Yesterday, Louisiana Governor Bobby Jindal held a prayer rally at LSU that gives you a perfect glimpse of what his future presidential campaign would look like — and why he’s better suited to run a church than a state.
… We can’t just elect a candidate and fix what ails our country. We can’t just pass a law and fix what ails our country. We need a spiritual revival to fix what ails our country.… We are a united people. We are God’s children. We are precious because we are made in His image. God has created us with a God-shaped void in our hearts and we… frustrate Him by filling it with things and material goods and substances. Now it is time for us on bended knee to turn back to God in humble prayer, to repent and ask for His blessing because He is a faithful God. He desires our prayers. I believe in the power of prayer and I pray that we will see a spark lighted here. We will see fifty responses in every state in these United States and we will see a spiritual revival ignite across these United States of America.
That God sure is needy…
But back to those initial comments — why the hell is Jindal a governor, and setting the stage to run for President, if he doesn’t think laws and candidates can help fix a nation? If prayers have that much of an effect, he should step down from office and run a ministry.

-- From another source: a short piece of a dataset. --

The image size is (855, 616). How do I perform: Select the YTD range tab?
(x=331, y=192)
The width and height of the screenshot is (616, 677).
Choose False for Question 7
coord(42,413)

Anyway, a politician invoking God in a political rally is nothing new. What made this event particularly noteworthy was the partnership with the AFA (a group that is notoriously anti-gay rights) and the list of other cringe-worthy speakers, as Rachel Maddow noted:
At least there were student activists protesting his appearance:
LSU Student Sabrina Valenti believes that “it just seems unjust for people to hide behind their god and their religion as an excuse to hate their brothers and sisters whose sexuality is just different from their own.”
Hundreds of students, teachers, and community members gathered today to stand up for their beliefs.

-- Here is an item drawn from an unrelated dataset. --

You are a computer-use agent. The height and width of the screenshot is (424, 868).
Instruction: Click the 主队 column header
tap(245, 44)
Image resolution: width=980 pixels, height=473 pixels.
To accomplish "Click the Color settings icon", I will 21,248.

“To actually call attention to the record of words of the AFA and also the hypocrisy of a governor who has cut hundreds of millions of dollars from state higher education and is holding an event like this on a university campus both projecting the kind of hateful rhetoric they project but also to, as I think we all know, launch a presidential campaign” says Bryan McCann, an LSU communication professor.

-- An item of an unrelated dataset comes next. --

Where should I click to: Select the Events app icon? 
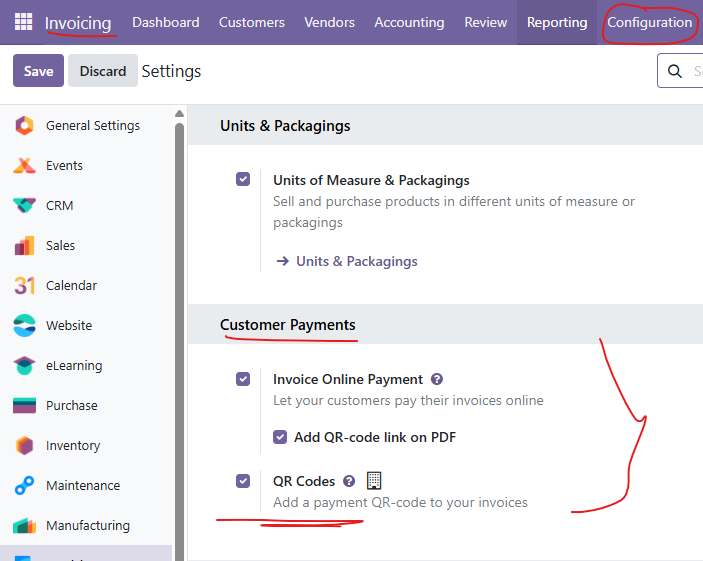click(25, 166)
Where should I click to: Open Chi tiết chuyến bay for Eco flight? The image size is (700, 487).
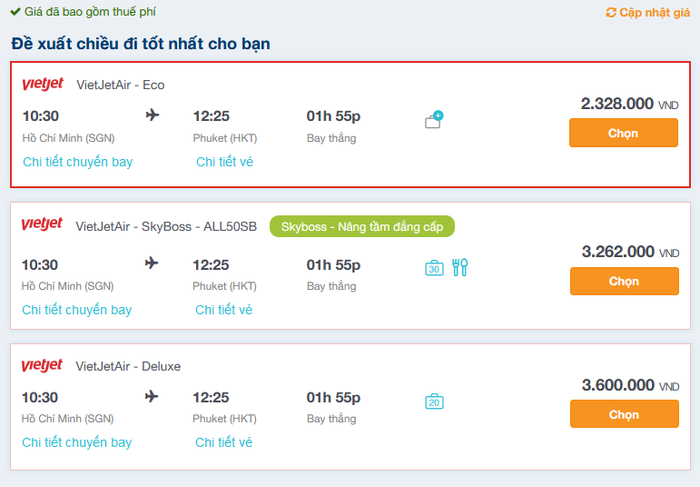[x=78, y=162]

Since conservatives will call this an attack on their religious freedom, let’s make this clear: Jindal’s Christianity isn’t the problem here. It’s that he wants to impose his religious beliefs on everyone else. At best, his event was just pandering to a base that already gets pandered to every damn day. At worst, we have an elected official who admits he’s pretty useless in that position because God will just take care of everything… if only those damned liberals who respect the First Amendment would just get out of the way.